── Raw data ──
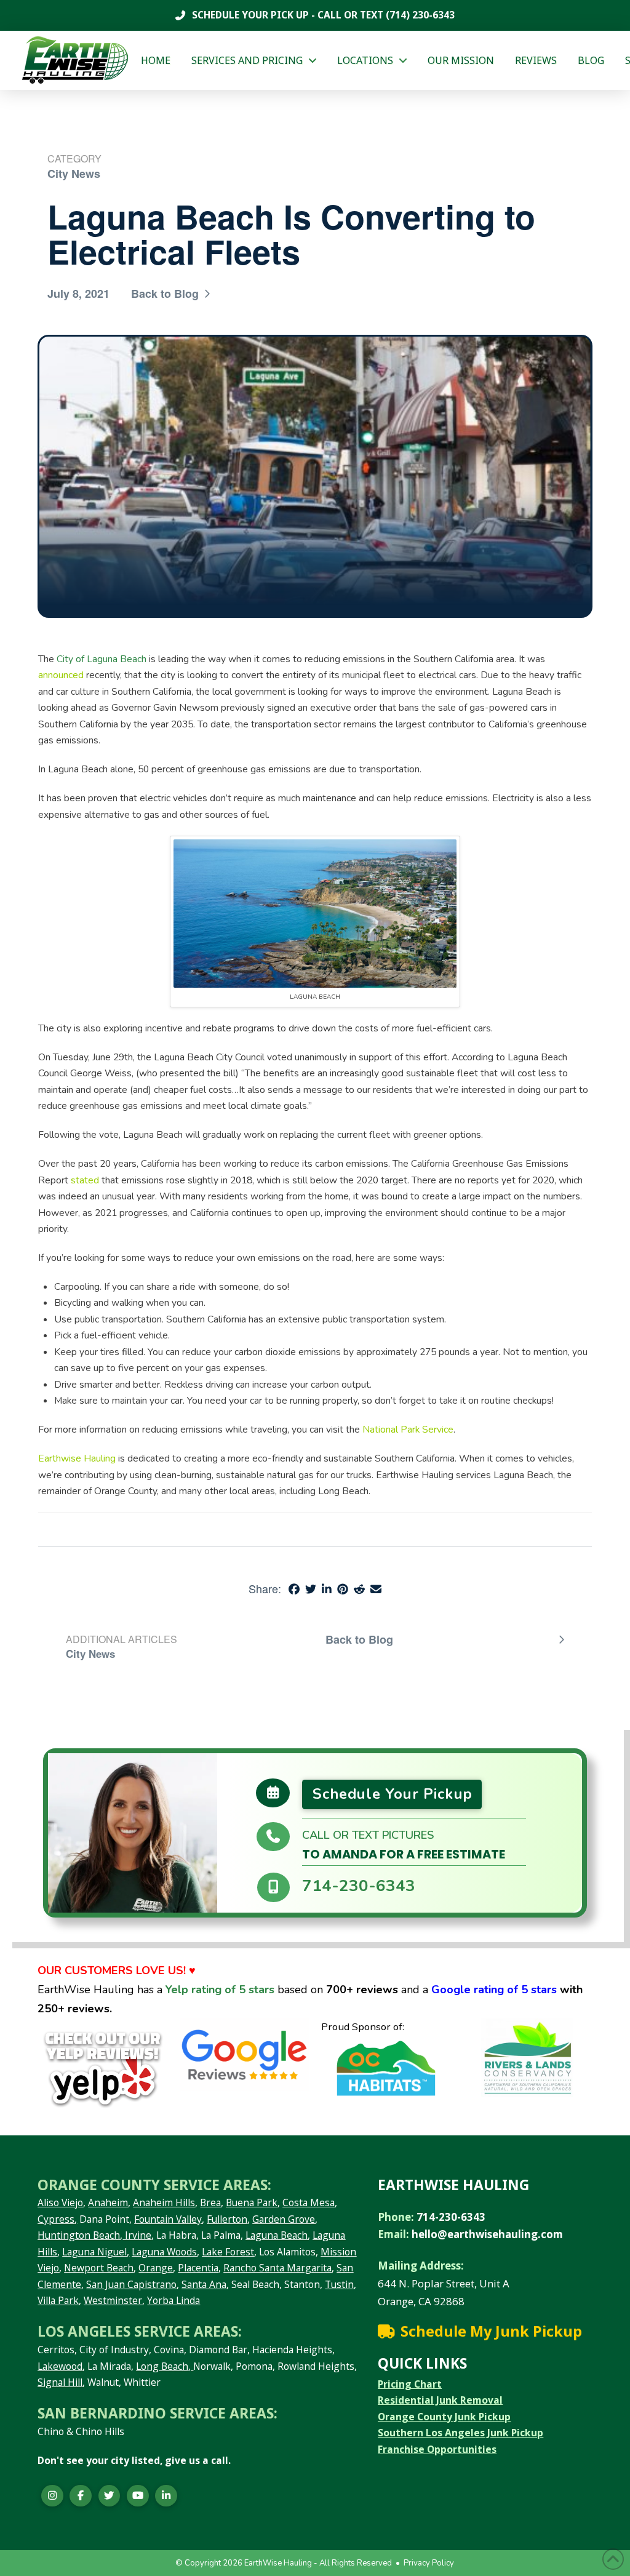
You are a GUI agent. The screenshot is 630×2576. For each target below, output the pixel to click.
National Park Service (407, 1429)
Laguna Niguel (94, 2251)
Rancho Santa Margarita (277, 2267)
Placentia (198, 2267)
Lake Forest (228, 2251)
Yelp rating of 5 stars (219, 1989)
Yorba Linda (173, 2300)
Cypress (56, 2219)
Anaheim (108, 2202)
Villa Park (58, 2300)
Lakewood (60, 2366)
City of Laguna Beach (101, 659)
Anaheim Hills (164, 2202)
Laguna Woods (164, 2251)
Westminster (113, 2300)
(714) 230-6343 (419, 15)
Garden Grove (283, 2219)
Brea (210, 2202)
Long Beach (162, 2366)
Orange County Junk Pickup (444, 2416)
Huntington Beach (79, 2235)
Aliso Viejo (60, 2202)
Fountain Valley (168, 2219)
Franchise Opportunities (437, 2449)
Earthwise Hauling (77, 1458)
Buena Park (251, 2202)
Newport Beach (99, 2267)
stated (85, 1180)
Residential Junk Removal (440, 2400)
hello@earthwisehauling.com (487, 2234)
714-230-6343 (358, 1886)
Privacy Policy (429, 2563)
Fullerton (227, 2219)
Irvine (136, 2235)
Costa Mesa (308, 2202)
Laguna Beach (276, 2235)
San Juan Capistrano (131, 2284)
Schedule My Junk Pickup (491, 2331)
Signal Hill (60, 2382)
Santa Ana (203, 2284)
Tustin (339, 2284)
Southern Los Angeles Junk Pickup (460, 2432)
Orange (155, 2267)
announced (61, 675)
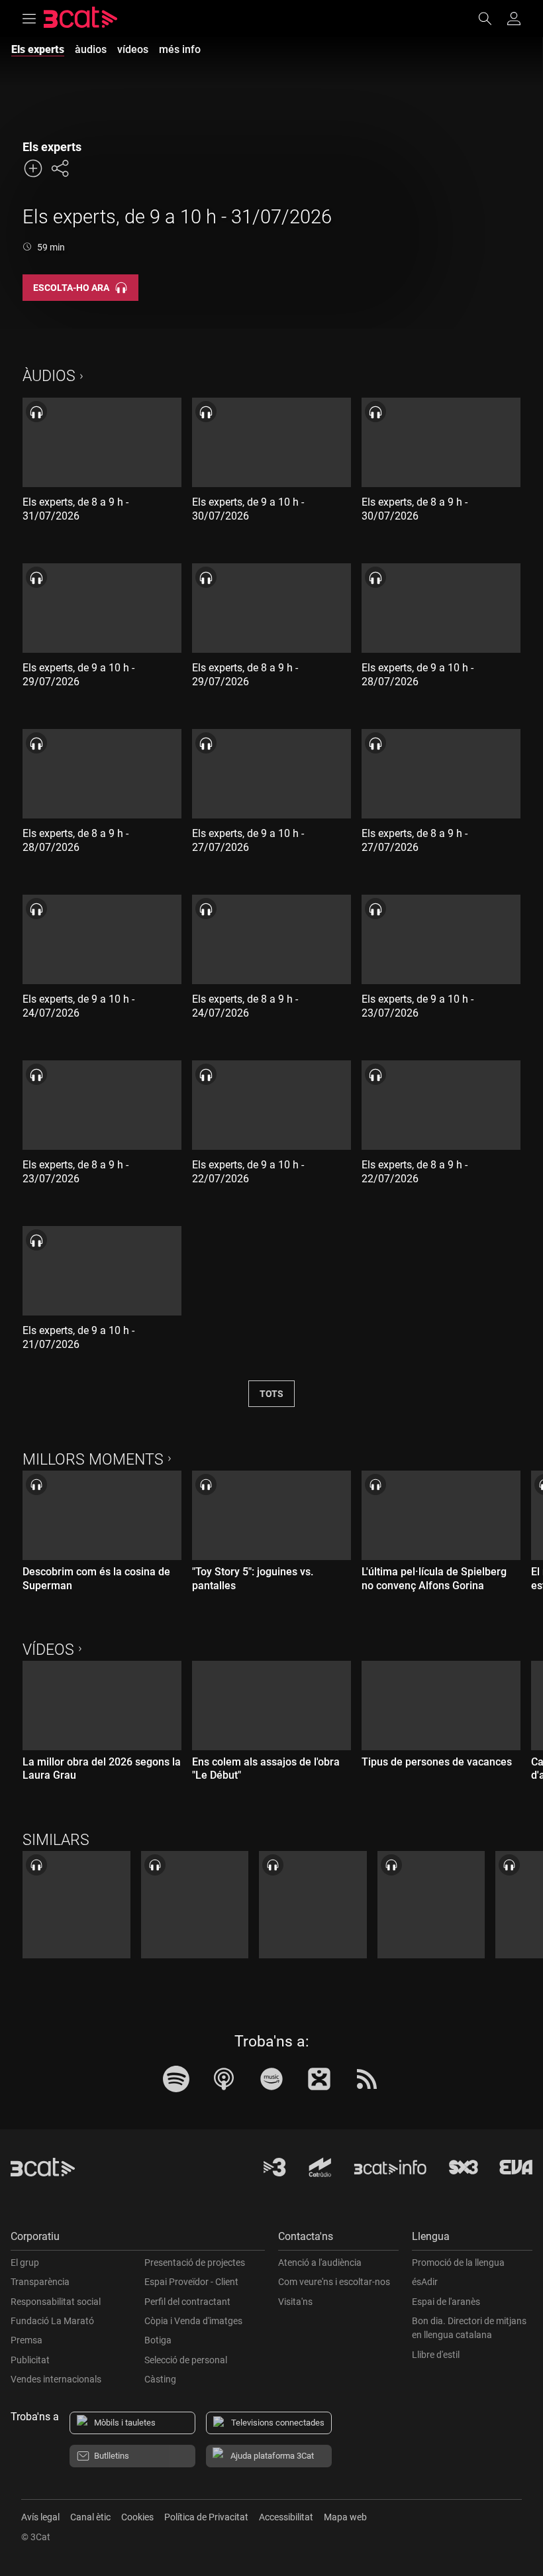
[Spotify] (176, 2079)
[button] (138, 2240)
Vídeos (48, 1650)
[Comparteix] (59, 168)
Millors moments (93, 1460)
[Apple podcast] (224, 2079)
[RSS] (367, 2079)
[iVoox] (319, 2079)
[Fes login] (514, 19)
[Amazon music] (271, 2079)
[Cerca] (491, 19)
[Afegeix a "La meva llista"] (33, 168)
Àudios (49, 376)
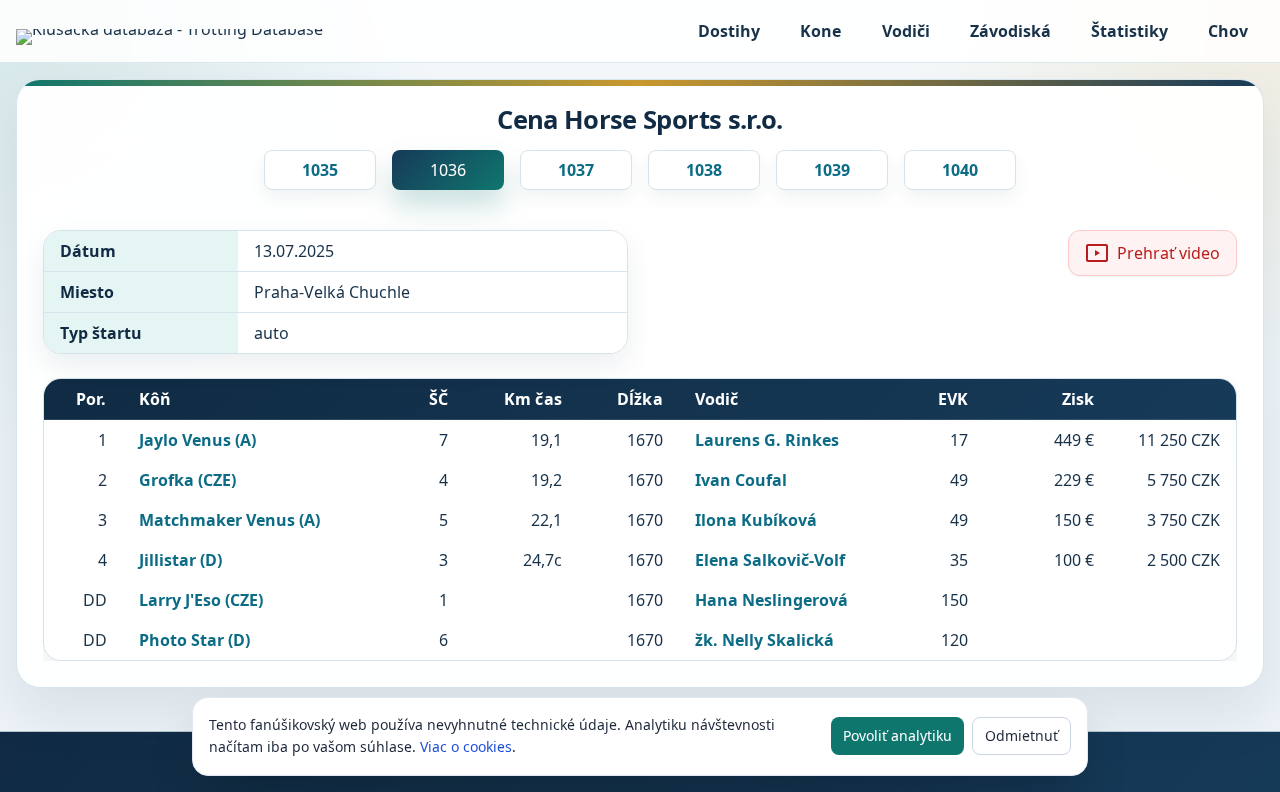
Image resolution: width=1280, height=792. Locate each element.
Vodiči (906, 31)
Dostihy (729, 31)
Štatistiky (1129, 31)
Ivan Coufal (741, 480)
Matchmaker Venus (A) (229, 520)
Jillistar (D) (180, 560)
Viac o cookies (466, 746)
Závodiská (1010, 31)
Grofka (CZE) (187, 480)
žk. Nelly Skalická (764, 640)
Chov (1228, 31)
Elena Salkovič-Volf (770, 560)
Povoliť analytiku (897, 735)
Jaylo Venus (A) (197, 440)
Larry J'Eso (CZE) (201, 600)
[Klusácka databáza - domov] (176, 37)
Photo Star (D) (194, 640)
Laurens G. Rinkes (767, 440)
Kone (820, 31)
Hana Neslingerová (771, 600)
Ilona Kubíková (756, 520)
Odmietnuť (1021, 735)
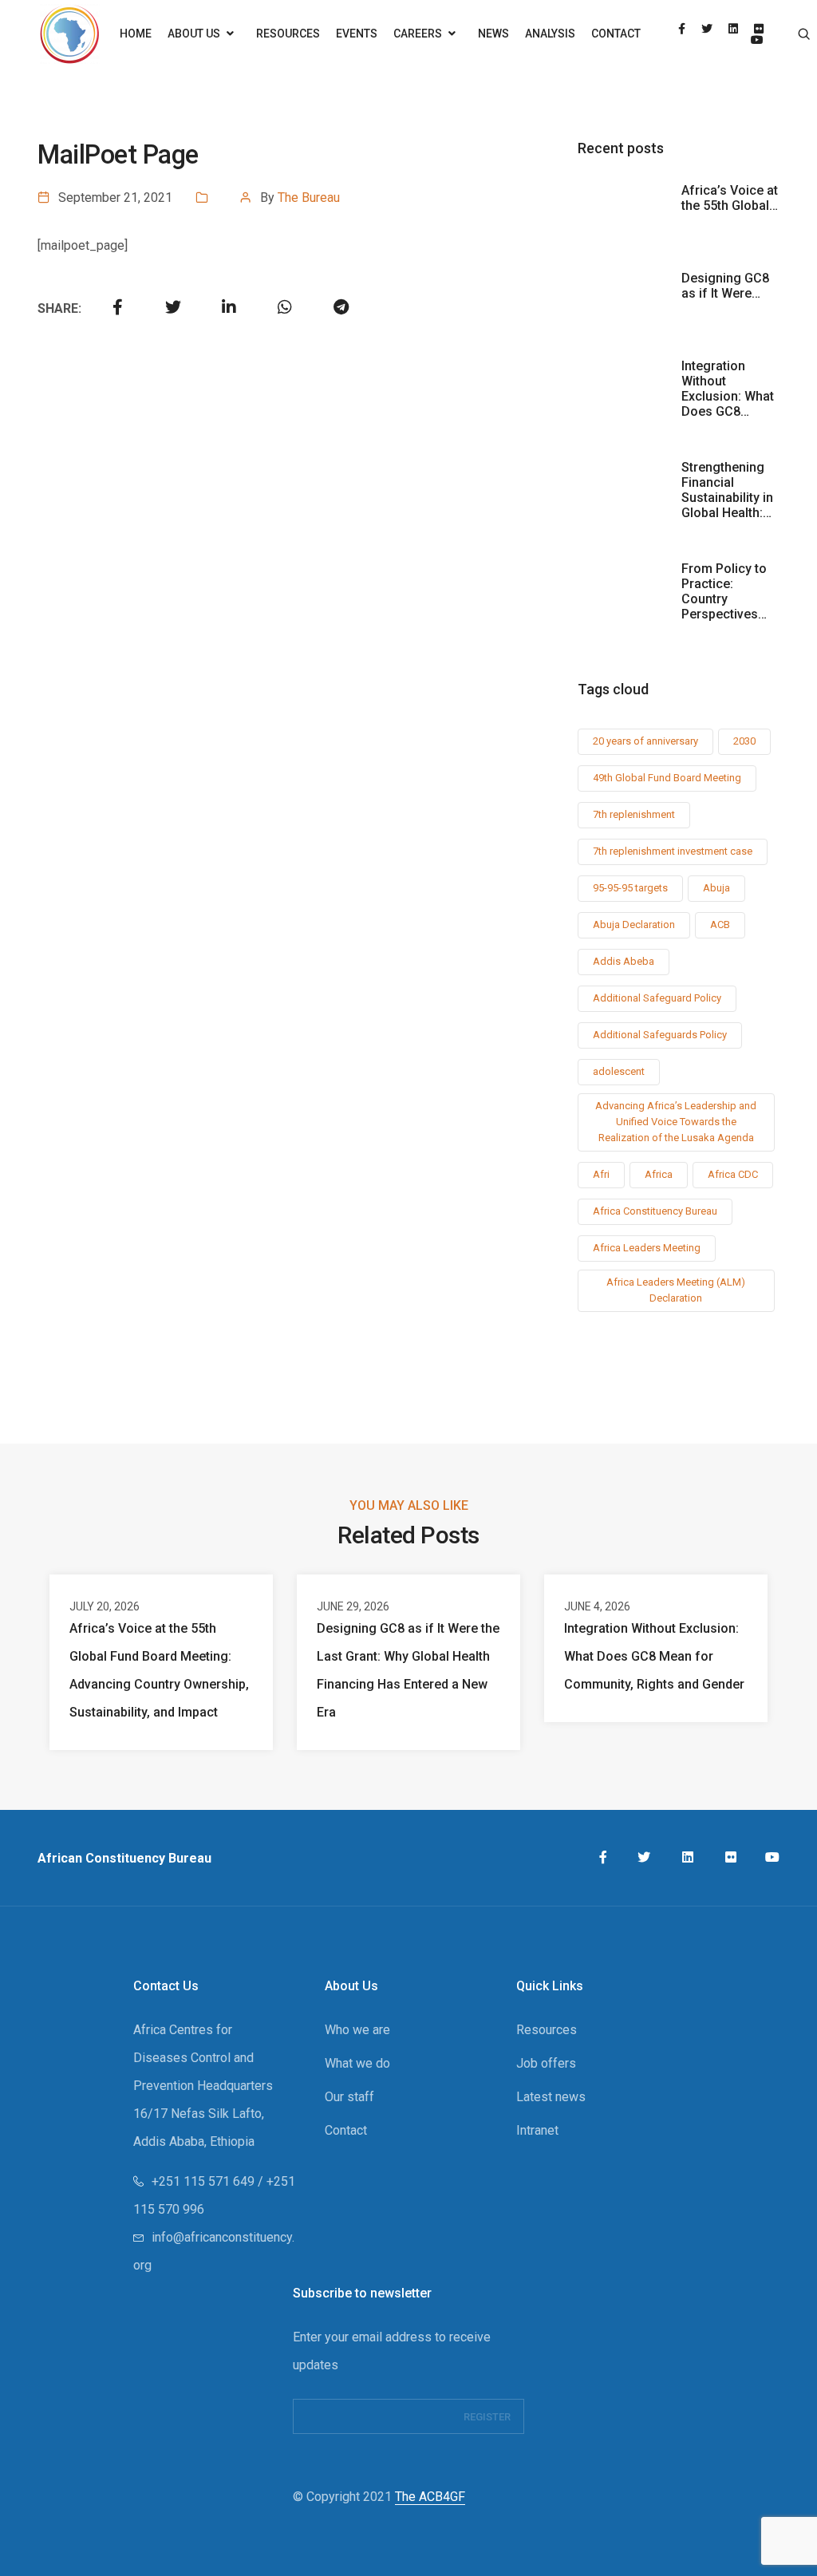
───
* _What the task asks_
Each line of the data should be printed again exactly. Please leave pictures out.

* _Response to this task_
You are a GUI agent. The screenshot is 630×2576. For each target below, output the pixel to click.
National Park Service (407, 1429)
Laguna Niguel (94, 2251)
Rancho Santa Margarita (277, 2267)
Placentia (198, 2267)
Lake Forest (228, 2251)
Yelp rating of 5 stars (219, 1989)
Yorba Linda (173, 2300)
Cypress (56, 2219)
Anaheim (108, 2202)
Villa Park (58, 2300)
Lakewood (60, 2366)
City of Laguna Beach (101, 659)
Anaheim Hills (164, 2202)
Laguna Woods (164, 2251)
Westminster (113, 2300)
(714) 230-6343 (419, 15)
Garden Grove (283, 2219)
Brea (210, 2202)
Long Beach (162, 2366)
Orange County Junk Pickup (444, 2416)
Huntington Beach (79, 2235)
Aliso Viejo (60, 2202)
Fountain Valley (168, 2219)
Franchise Opportunities (437, 2449)
Earthwise Hauling (77, 1458)
Buena Park (251, 2202)
Newport Beach (99, 2267)
stated (85, 1180)
Residential Junk Removal (440, 2400)
hello@earthwisehauling.com (487, 2234)
714-230-6343 (358, 1886)
Privacy Policy (429, 2563)
Fullerton (227, 2219)
Irvine (136, 2235)
Costa Mesa (308, 2202)
Laguna Beach (276, 2235)
San Juan Capistrano (131, 2284)
Schedule My Junk Pickup (491, 2331)
Signal Hill (60, 2382)
Santa Ana (203, 2284)
Tustin (339, 2284)
Southern Los Angeles Junk Pickup (460, 2432)
Orange (155, 2267)
announced (61, 675)
[Spotify] (176, 2079)
[button] (138, 2240)
Vídeos (48, 1650)
[Comparteix] (59, 168)
Millors moments (93, 1460)
[Apple podcast] (224, 2079)
[RSS] (367, 2079)
[iVoox] (319, 2079)
[Fes login] (514, 19)
[Amazon music] (271, 2079)
[Cerca] (491, 19)
[Afegeix a "La meva llista"] (33, 168)
Àudios (49, 376)
Image resolution: width=1280, height=792. Locate each element.
Vodiči (906, 31)
Dostihy (729, 31)
Štatistiky (1129, 31)
Ivan Coufal (741, 480)
Matchmaker Venus (A) (229, 520)
Jillistar (D) (180, 560)
Viac o cookies (466, 746)
Závodiská (1010, 31)
Grofka (CZE) (187, 480)
žk. Nelly Skalická (764, 640)
Chov (1228, 31)
Elena Salkovič-Volf (770, 560)
Povoliť analytiku (897, 735)
Jaylo Venus (A) (197, 440)
Larry J'Eso (CZE) (201, 600)
[Klusácka databáza - domov] (176, 37)
Photo Star (D) (194, 640)
Laurens G. Rinkes (767, 440)
Kone (820, 31)
Hana Neslingerová (771, 600)
Ilona Kubíková (756, 520)
Odmietnuť (1021, 735)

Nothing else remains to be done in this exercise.